Ascolti Dominoes, un lamento sulla solitudine e sull’isolamento che Gilmour ha voluto eseguire più volte in sua memoria, e si materializzano le immagini di due reclusi che cercano un modo di ingannare il tempo, in un ospizio o forse in un ospedale psichiatrico. Non hai l’impressione di assistere a una fiction, però; piuttosto alla devastante confessione di una persona che percepisce di essere finita in trappola. In Love Song la voce è sedata, come se provenisse da un nastro riprodotto al rallentatore o da un paziente appena uscito da un elettroshock. In It’s Obvious le parole faticano a uscire di bocca. In Rats le tessere del puzzle si sparpagliano senza ordine. In Maisie l’atmosfera è mortifera, sepolcrale, in Waving My Arms In The Air è claustrofobica, mentre in Wolfpack Barrett canta senza filtri di una vita che gli sta sfuggendo dalle mani.

Neppure il ritmo più vivace e la chitarra bluesy di Gigolo Aunt – l’unico pezzo, riportano le cronache, che Barrett e la band incisero insieme in studio – e il music hall scarcassato di Effervescing Elephants allentano la tensione. Sono tutte anti-canzoni (come le ha definite la cantautrice gallese Cate Le Bon, una che come Julian Cope e Robyn Hitchcock le ha mandate a memoria) dalla trama esile e friabile, baciate da piccoli lampi di ispirazione che l’artista non riesce a trattenere tra le mani. La chitarra di Gilmour, il pianoforte, l’Hammond e l’harmonium di Wright provano a riportarle su questa terra, ma invano. Ed è encomiabile, in fondo, la decisione di Gilmour di non incaponirsi lasciando che Barrett esponga senza censure la sua sconvolgente fragilità, la sua arte che si fa dolore e si frantuma.

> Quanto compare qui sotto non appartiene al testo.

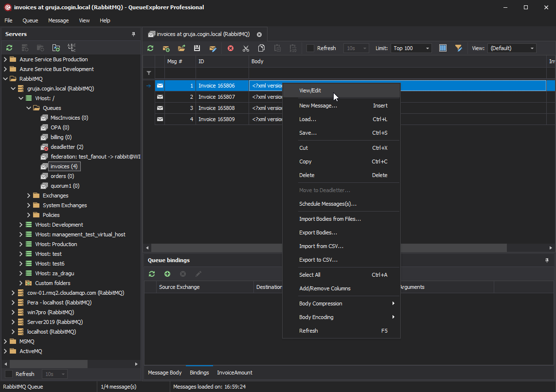Expand the VHost: Production node
556x392 pixels.
click(x=21, y=244)
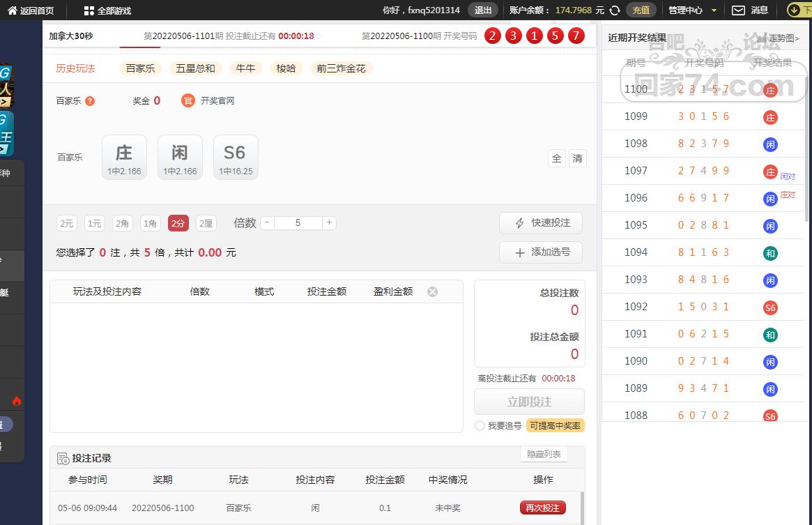
Task: Switch to the 牛牛 game tab
Action: tap(245, 68)
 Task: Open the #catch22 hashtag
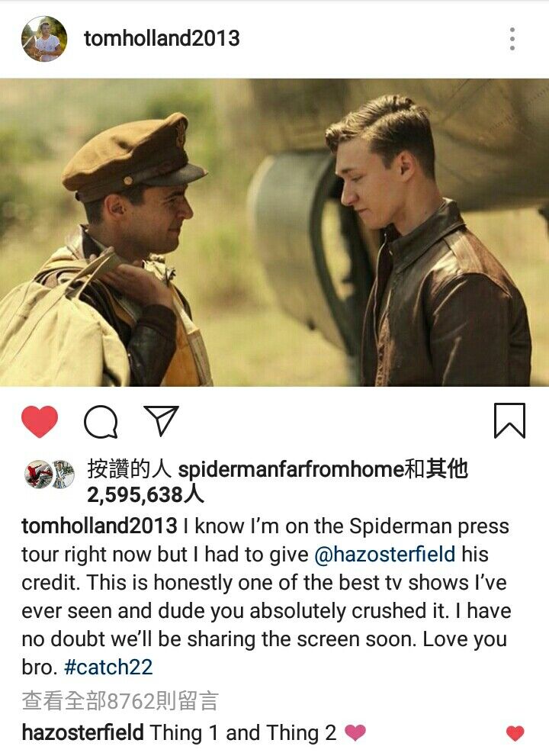click(108, 668)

Per questo Barrett è un disco disturbante che ancora oggi ascolto di rado e maneggio con cura. Troppa nevrosi e paranoia, per poter essere affrontata con noncuranza. Troppo brutale e sincero, incapace di ricompensarti con quell’effetto catartico e consolatorio che spesso si accompagna all’ascolto di canzoni tristi e disperate. C’è voluto coraggio, da parte di Gilmour, per  portare a termine la missione, aiutando Barrett a realizzare un disco ostico, scomodo e per tutti, probabilmente, portatore di non poca sofferenza. Ci vuole un atto di volontà e la giusta disposizione d’animo per aprirsi al suo ascolto. A quel mondo malato e gracile, poetico e toccante.